The devolved Scottish Government has committed some £442 million of public money to the Digital Scotland Superfast Broadband (DSSB) initiative since 2014, something which has led to around 930,000 homes and businesses across Scotland now being able to connect to fibre broadband. Over the course of the programme, 4,500 new fibre street cabinets have been deployed alongside more than 11,000 kilometres of cable, including subsea cable for 20 crossings to Scottish islands.

According to new analysis from Capgemini Invent, Scotland’s work to upgrade the nation’s digital capabilities are already paying dividends. The consultancy’s analysis – commissioned by the Scottish Government – found that Scotland is ahead of the UK and most of Europe when it comes to digital public services – something which has been of major importance amid the continued restrictions on public interaction brought in to battle the coronavirus pandemic.

Life events

Fiona Young, Head of Capgemini Invent in Scotland, said, “Well designed and executed digital services should enable citizens and businesses to seamlessly interact with public services, which has also been heightened by the Covid-19 pandemic. Scotland’s position, which is above the EU average, is testimony to the progress made in developing its online government services in line with its digital strategy. Moving forward, a continued focus on social, economic and wellbeing outcomes backed by fiscal measures will help accelerate the transformation and realise its vision of a Digital Scotland.”
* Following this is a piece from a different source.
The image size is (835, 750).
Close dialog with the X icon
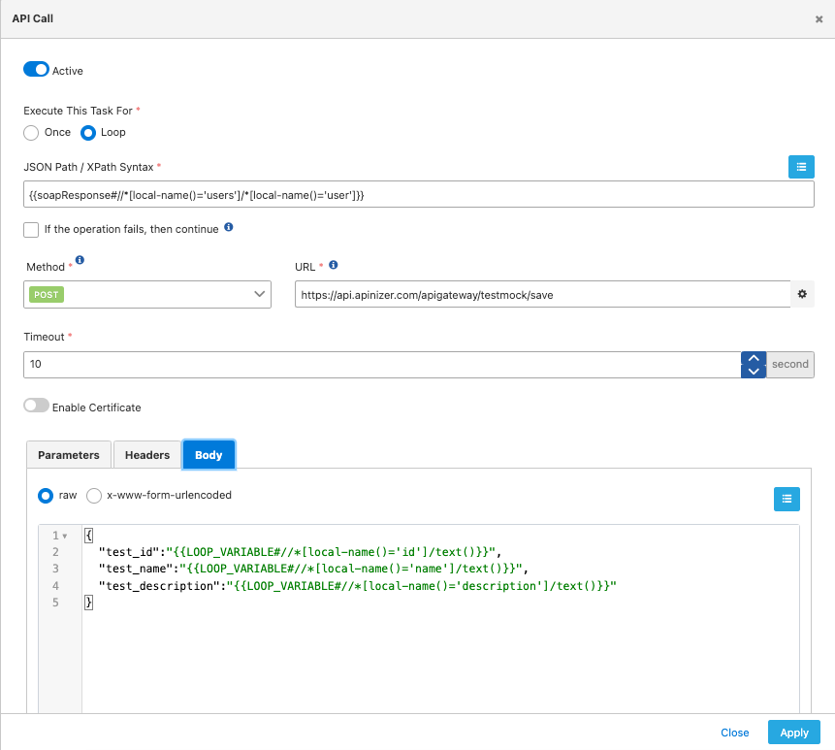(x=819, y=19)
In terms of life events, Scottish service users are generally much more likely to turn to digital platforms than their average EU counterparts. According to the study, more Scottish people used digital services when looking for work, starting a business, registering a car, maintaining regular business operations or handling family life. In contrast, slightly more EU respondents used digital services for studying and moving house.’
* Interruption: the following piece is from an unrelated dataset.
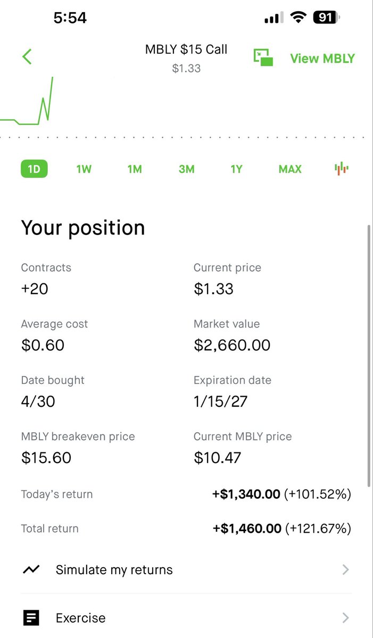Click the Simulate my returns trend icon
The height and width of the screenshot is (638, 373).
pos(31,569)
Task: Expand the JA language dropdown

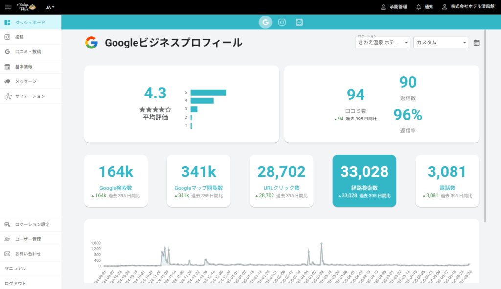Action: click(50, 7)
Scotland scored 67% on the key benchmarks – compared to 54% for the UK as a whole and 59% on average for the EU. While Scotland has positioned itself well to outperform many other countries across Europe, however, it is still a distance behind the Scandinavian region. More work is needed on the “building blocks” of digital government if it is to reach the same level as high-performing Finland, Denmark, Sweden and Norway.

Overall Average

The Nordic countries particularly stand out in implementing Key Enablers. National eID schemes and unified digital post-boxes took flight in these countries, so that users can easily identify themselves online across all sorts of entities and have all government communication stored online. Recently, for example, research by BearingPoint found that digital passport services in Finland were among the most mature in the world. In contrast, across the UK barely one-fifth of citizens used online services hosted by local and national government on a regular basis prior to Covid-19.
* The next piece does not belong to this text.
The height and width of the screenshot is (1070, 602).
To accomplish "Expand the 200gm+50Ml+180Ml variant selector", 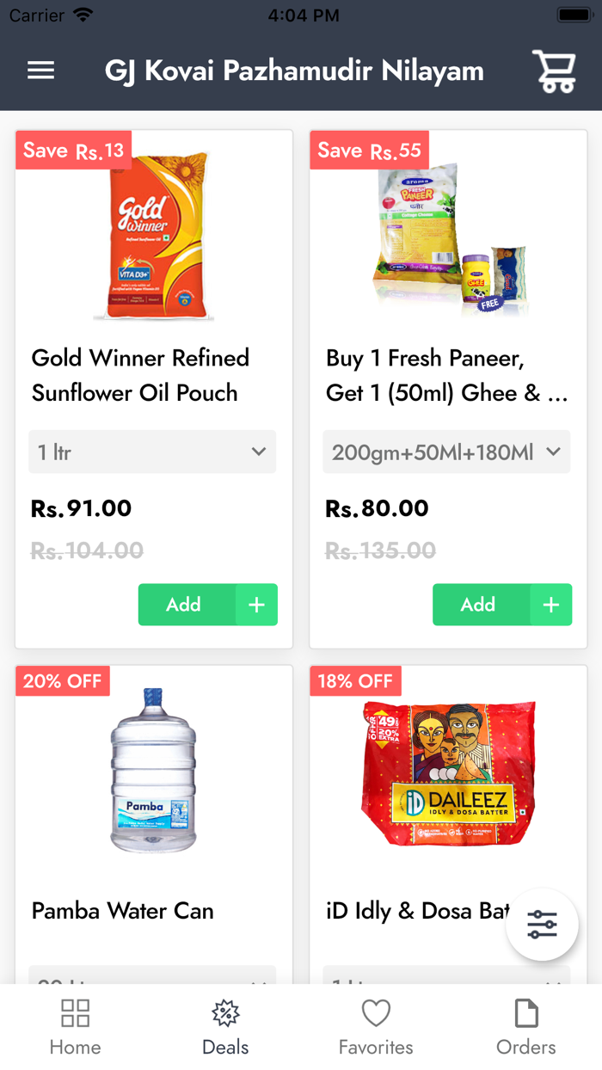I will pos(446,452).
Public Finance Minister Ben Macpherson said, “Scotland is working to become a digital leader in an interconnected world, and the coronavirus pandemic has made clearer than ever the importance of good digital public services. This report confirms that we’re already ahead of the game when it comes to digital public services and I want to make sure we build on that progress… We recognise the researchers’ recommendations for how we can improve further, and we are currently consulting on our draft digital strategy which contains plans to address many of these points. We will continue to work with other European counties to learn from their experiences and share our own.”